# 09 Brute Force 750 EFI motor getting hot!



## deadman inc (Jul 2, 2010)

This is blowing my mind and i cant seem to figure it out. My motor is getting hot enough you can feel it through the plastics with my and a rider on. I dont know if its me or the bike is suppose to do that or what. How do i know if the water pump is working? Well my stock fan took a dump and i went to autozone and bought an aftermarket one. My question i wasnt paying attention to the CFM on the new fan. Would this make a difference? My quesiton is why is the motor and exhaust getting hot? Any suggestions would be most appreciated hahahaha!!!!


----------



## gpinjason (Nov 10, 2009)

All brutes get hot on the plastics... the left side gets the hottest because the exhaust pipe is right behind the plastic... there are many threads on here about different things people do to help cut down the heat... but you can only do so much... mount a temp gauge on it so you can actually tell if the engine is getting TOO hot... but they do run pretty hot regardless... just do a search on here... 

oil coolers
radiator relocate
engine ice
header wrap
the list goes on.......


----------



## deadman inc (Jul 2, 2010)

I wasnt for sure what to think. This one i was scratching my head on. Me and my gf were riding it the other day and it kept burning the crap out of us especially like you said on the left side. Well of course when i hit the water it cools it off. A good friend of mine has an 08' polaris 800 and the have a similar problem with over heating. From some friends of mine that have polaris says its getting so hot its melting the airbox. I dont know. Ummm the oil cooler thing makes since. Im not about the radiator relocate thing. Ive never liked it sitting on my front rack but that might change. My question is what is that ENGINE ICE you were talking about and where can you get that at???


----------



## countryboy61283 (Mar 20, 2010)

Oil cooler is great if You don't do alot of deep mud riding, and check to see if your radiator is clogged up, I'm using engine ice now in mine It helped some, I bought it threw rocky mountain atv


----------



## Metal Man (Dec 17, 2008)

Yeah all brutes run on the hot side in stock forum. The best way to monitor it is to install a heat temp gauge. Its really easy to do. Theres a thread in the how too section telling you every thing you will need to install a temp guage. You should consider adding one IMO

A few things that can make your brute run hotter then normal are if its too lean and a dirty radiator. The dirty rad is the most common problem.

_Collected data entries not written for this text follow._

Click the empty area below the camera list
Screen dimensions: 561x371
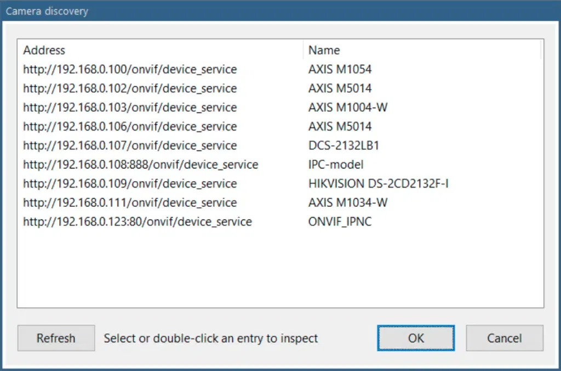[279, 269]
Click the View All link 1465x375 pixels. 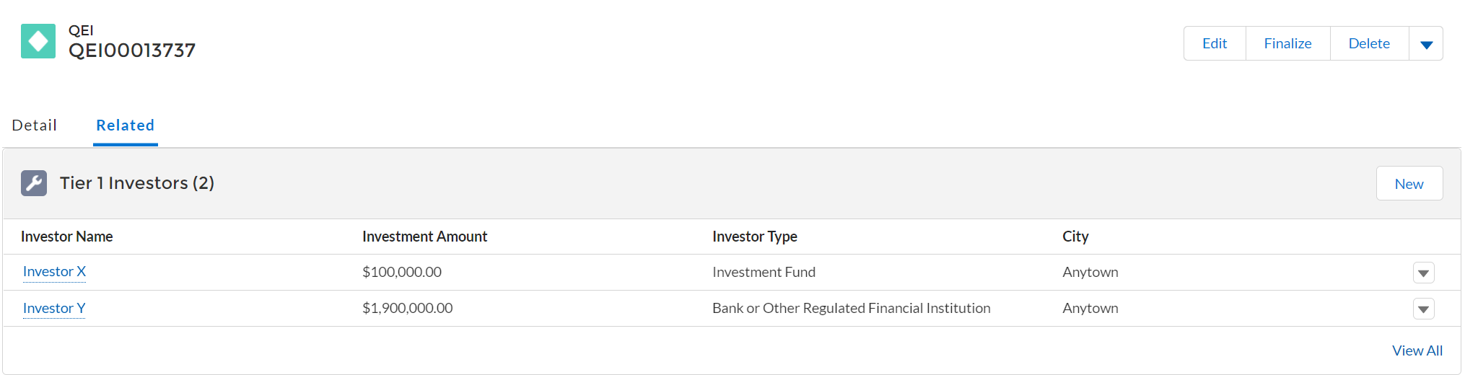tap(1417, 350)
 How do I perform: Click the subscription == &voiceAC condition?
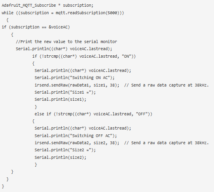tap(36, 27)
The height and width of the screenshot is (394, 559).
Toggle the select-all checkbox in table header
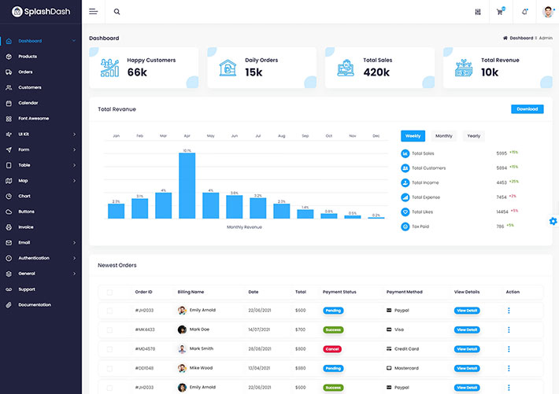click(x=109, y=292)
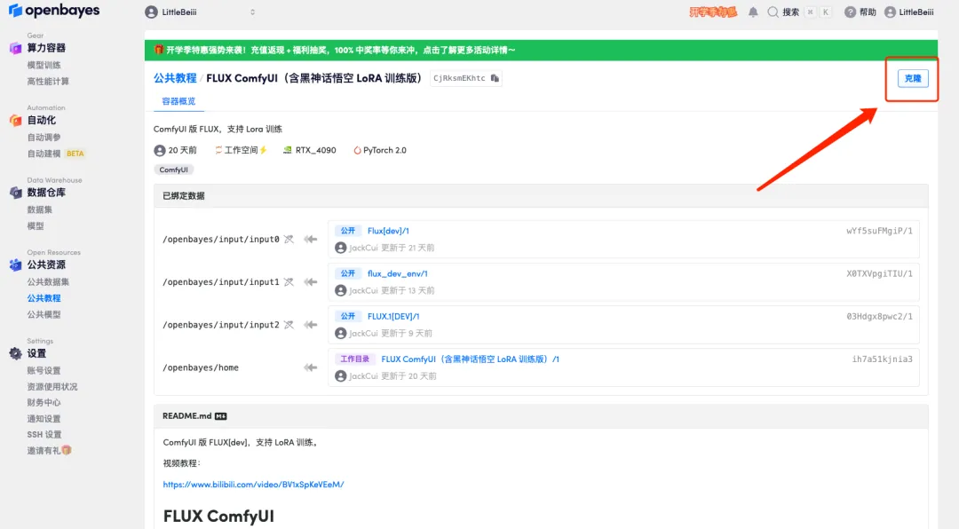The height and width of the screenshot is (529, 959).
Task: Click the read-only icon beside input0 path
Action: coord(289,239)
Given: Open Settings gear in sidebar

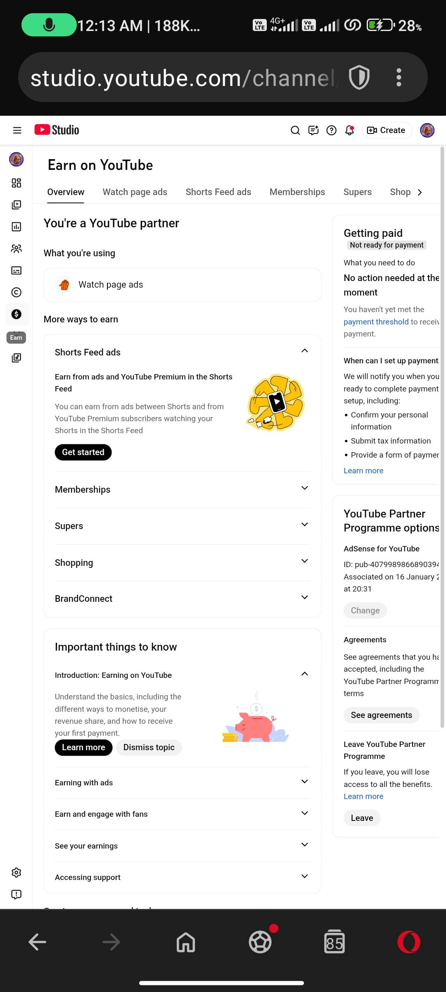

I've read some saying the engine ice worked wonders while others say it made very little difference. Hopefully some one with a temp gauge can chime in with temp results. I figure Evans Coolant is gonna show the bets results but its expensive.

You can also use header wrap. I've read mixed reviews about it as well.

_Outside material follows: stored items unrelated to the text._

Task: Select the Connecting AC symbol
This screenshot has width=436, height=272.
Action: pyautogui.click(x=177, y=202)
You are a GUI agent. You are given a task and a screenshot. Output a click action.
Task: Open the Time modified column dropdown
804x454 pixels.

One thing i did previous to adding the VDI was add reflective tape to the back side of my fender. Its there from the factory but tends to get worked loose from mud riding. I bought a roll and would replace it each time it came off.

The best thing i every done to mine to make it run cooler was add the VDI. My brute runs an average of 30 degrees cooler with the VDI installed. Now i will say the VDI has had it own set of problems since i bought it but i'm hoping all thats behind me now. Shes running good. No problems with it as of right now.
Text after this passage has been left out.